O azeite de oliva é o produto obtido a partir de azeitonas, frutos das oliveiras, em diferentes estágios de maturação. É um ingrediente muito apreciado e utilizado na hora de cozinhar, seja na culinária do dia a dia ou na alta gastronomia.

Além de conferir sabor e odor característicos às preparações, se consumido regularmente, o azeite de oliva pode desempenhar diversos efeitos benéficos à saúde, incluindo proteção cardiovascular, melhora do perfil lipídico, melhora da saúde óssea, emagrecimento e redução do declínio cognitivo.

O consumo per capta de azeite de oliva no Brasil ainda é baixo. Esse fato pode ser justificado, entre outros fatores, em função da ausência de conhecimento sobre seus benefícios e da ideia de que o mesmo não pode ser aquecido.

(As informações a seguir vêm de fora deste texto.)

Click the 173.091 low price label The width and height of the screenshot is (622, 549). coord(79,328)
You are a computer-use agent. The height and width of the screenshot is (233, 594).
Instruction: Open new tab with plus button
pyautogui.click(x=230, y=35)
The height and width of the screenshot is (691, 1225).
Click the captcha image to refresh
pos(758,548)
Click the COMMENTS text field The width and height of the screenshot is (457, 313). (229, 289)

De fato, a crença de que o azeite de oliva perde suas propriedades durante o aquecimento ainda é muito presente na sociedade. A verdade é que mesmo com o aquecimento do produto durante o preparo de alimentos, o azeite de oliva consegue preservar até 80% da sua capacidade antioxidante, mantendo seus benefícios à saúde. A recomendação ao utilizar o produto aquecido é dar preferência a baixas temperaturas (<180°C) e pouco tempo de cozimento.

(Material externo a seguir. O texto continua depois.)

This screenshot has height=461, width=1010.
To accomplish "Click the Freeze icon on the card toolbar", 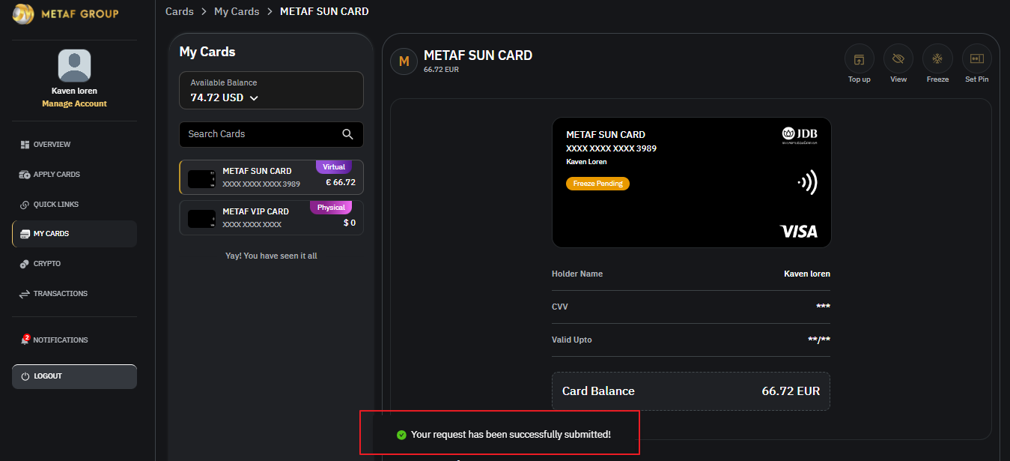I will pyautogui.click(x=937, y=60).
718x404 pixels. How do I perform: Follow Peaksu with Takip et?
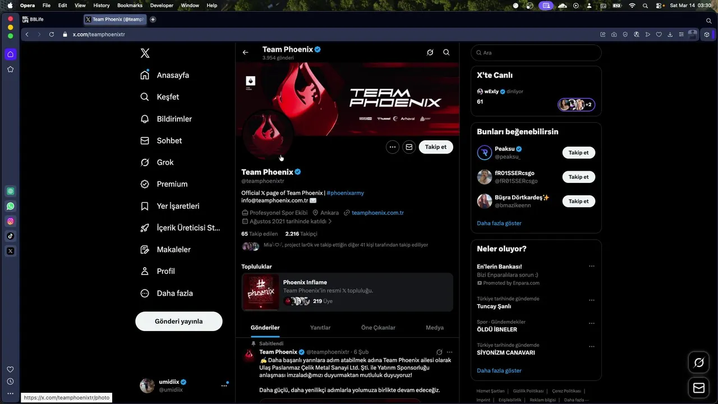[578, 153]
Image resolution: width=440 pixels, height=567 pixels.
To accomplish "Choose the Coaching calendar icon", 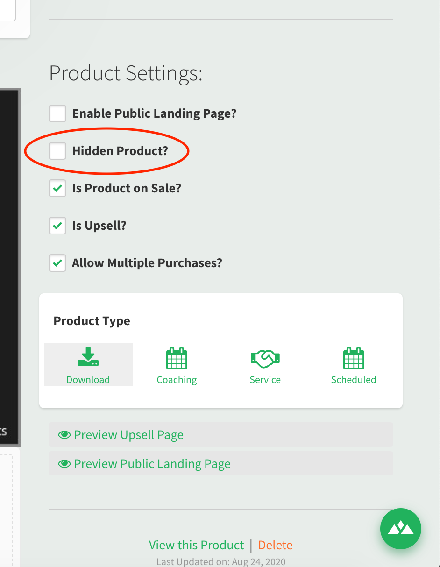I will click(x=177, y=358).
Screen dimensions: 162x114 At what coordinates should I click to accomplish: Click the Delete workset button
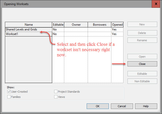click(142, 33)
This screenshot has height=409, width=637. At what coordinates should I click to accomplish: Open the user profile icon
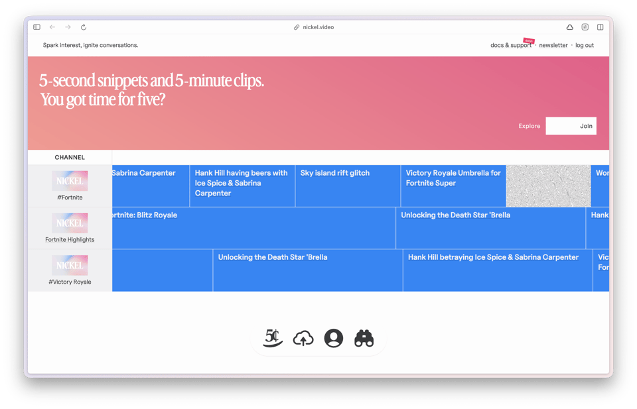[x=334, y=338]
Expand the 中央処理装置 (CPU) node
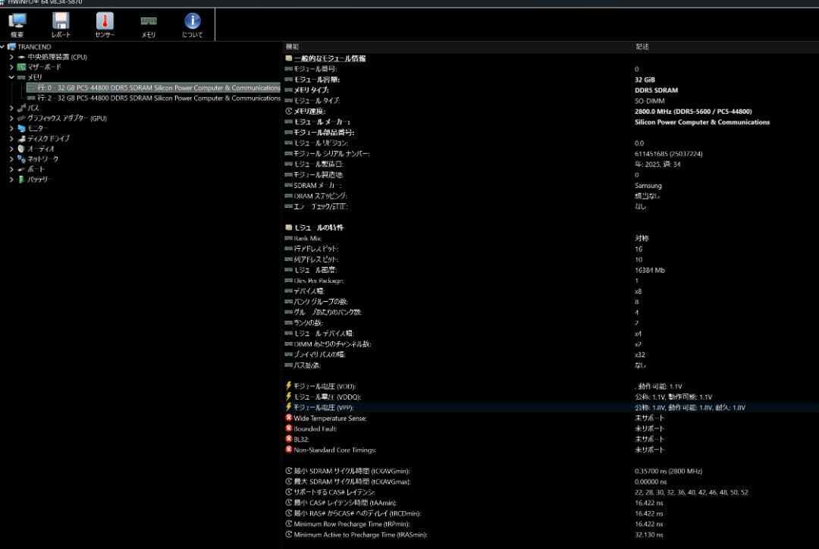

Atualmente existe uma ampla variedade de produtos disponíveis no mercado e com frequência ficamos em dúvida na hora de escolher o melhor produto. As dicas auxiliam a escolha de um produto de qualidade:

  • Prefira azeite de oliva extra virgem → é a forma mais pura do produto, sendo mais concentrada em compostos benéficos à saúde.
  • Prefira produtos acondicionados em embalagens escuras → a incidência de luz favorece a oxidação do produto, podendo comprometer seu sabor.
  • Prefira embalagens que ficam no fundo da prateleira → quanto menor a incidência de luz, menor a oxidação (degradação) do produto.
  • Prefira embalagens de vidro escuro → as embalagens de plástico, mesmo sendo escuras, são ligeiramente porosas, permitindo que o produto entre em contato com o ar antes mesmo de ser aberto, favorecendo sua deterioração.
  • Observe a data de fabricação do produto → quanto mais jovem o azeite, maior a concentração de compostos benéficos à saúde.
  • Se atente ao local de produção e envase do produto → O produto precisa ser envasado no mesmo lugar da produção, de modo que o azeite seja engarrafado logo após ser produzido. Se demorar demais ele pode ir oxidando, aumentando sua acidez e favorecendo sabor ranço ou metálico.
  • Fique atento às características apresentadas no rótulo do produto:

Acidez: é um dos parâmetros que nos permite entender sobre o grau de degradação do produto. Não significa sabor ácido, mas sim a concentração de moléculas de ácidos graxos livres. Para azeite de oliva extra virgem, o ideal é acidez ≤0,8 g/100g.

Índice de peróxidos: é o parâmetro que avalia o estado de oxidação do produto (principal responsável pelo comprometimento do sabor). O ideal é que este parâmetro seja sempre <20 meq O2/kg, sendo ainda melhor quando for <15 meq O2/kg.

  • É importante variar a marca do produto → diferentes cultivares de azeitonas apresentam diferentes concentrações de compostos bioativos.